• [Gezeigter Abschnitt]
Aastras Stoßrichtung nach der Detewe-Übernahme

Junger TK-Player erwirbt Historie

1. März 2006, 0:15 Uhr | Stefan Mutschler

Das kanadische TK-Unternehmen Aastra ist seit der Jahrtausendwende kontinuierlich auf Einkaufstour. Die jüngsten Akquisitionen trafen jeweils die Bereiche Telekommunikationssysteme der schweizer Ascom und der französischen EADS - im August vergangenen Jahres schluckte der Newcomer auch das deutsche Traditionsunternehmen Detewe. Unter dem Motto "Zukunft braucht Vergangenheit" präsentierte Aastra jetzt seine Pläne für die Zukunft.

• [Datenzeilen]
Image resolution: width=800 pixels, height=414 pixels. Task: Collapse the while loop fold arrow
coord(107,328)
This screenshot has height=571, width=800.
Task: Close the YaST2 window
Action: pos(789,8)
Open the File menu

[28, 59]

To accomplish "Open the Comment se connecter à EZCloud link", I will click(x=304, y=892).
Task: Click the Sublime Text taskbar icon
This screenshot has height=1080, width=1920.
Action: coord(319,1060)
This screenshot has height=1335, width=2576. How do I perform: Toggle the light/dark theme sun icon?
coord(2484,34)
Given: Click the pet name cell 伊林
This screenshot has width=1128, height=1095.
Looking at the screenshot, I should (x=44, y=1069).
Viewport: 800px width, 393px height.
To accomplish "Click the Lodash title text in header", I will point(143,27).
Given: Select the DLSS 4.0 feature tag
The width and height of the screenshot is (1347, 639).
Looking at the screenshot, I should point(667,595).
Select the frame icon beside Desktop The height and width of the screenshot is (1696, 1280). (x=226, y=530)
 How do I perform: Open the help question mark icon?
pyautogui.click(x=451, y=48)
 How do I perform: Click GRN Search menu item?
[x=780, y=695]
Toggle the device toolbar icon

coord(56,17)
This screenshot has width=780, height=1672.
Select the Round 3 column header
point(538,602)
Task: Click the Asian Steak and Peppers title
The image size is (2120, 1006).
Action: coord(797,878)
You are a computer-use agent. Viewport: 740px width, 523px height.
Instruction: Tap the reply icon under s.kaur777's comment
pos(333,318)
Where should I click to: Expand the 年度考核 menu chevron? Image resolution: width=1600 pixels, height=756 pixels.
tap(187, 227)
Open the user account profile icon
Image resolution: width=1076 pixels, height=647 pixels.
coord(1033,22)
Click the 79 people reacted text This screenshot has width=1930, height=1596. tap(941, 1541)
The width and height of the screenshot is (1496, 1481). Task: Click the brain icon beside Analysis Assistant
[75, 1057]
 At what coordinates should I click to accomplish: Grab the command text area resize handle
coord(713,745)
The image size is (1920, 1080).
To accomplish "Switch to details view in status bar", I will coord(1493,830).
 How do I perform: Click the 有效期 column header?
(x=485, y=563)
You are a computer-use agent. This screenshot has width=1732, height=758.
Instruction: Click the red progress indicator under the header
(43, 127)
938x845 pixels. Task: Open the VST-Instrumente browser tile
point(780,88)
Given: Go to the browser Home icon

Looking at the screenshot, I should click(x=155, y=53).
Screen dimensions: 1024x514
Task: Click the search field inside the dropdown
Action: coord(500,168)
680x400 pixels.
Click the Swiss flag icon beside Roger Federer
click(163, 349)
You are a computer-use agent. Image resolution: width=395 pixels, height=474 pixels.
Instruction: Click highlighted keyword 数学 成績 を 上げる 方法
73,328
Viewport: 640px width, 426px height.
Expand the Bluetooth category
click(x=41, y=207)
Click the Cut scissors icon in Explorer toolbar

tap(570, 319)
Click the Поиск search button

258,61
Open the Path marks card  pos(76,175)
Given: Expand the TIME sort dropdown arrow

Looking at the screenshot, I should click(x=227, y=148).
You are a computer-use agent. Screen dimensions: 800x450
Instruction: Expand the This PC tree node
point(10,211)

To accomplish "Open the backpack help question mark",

• [Aufgabe]
Gib aus dem Artikel über die Detewe-Übernahme durch Aastra die Stelle wortgetreu wieder, die mit „Aastras Stoßrichtung nach“ beginnt und sich bis einschließlich „für die Zukunft.“ erstreckt.

• [Lösung zur Aufgabe]
Aastras Stoßrichtung nach der Detewe-Übernahme

Junger TK-Player erwirbt Historie

1. März 2006, 0:15 Uhr | Stefan Mutschler

Das kanadische TK-Unternehmen Aastra ist seit der Jahrtausendwende kontinuierlich auf Einkaufstour. Die jüngsten Akquisitionen trafen jeweils die Bereiche Telekommunikationssysteme der schweizer Ascom und der französischen EADS - im August vergangenen Jahres schluckte der Newcomer auch das deutsche Traditionsunternehmen Detewe. Unter dem Motto "Zukunft braucht Vergangenheit" präsentierte Aastra jetzt seine Pläne für die Zukunft.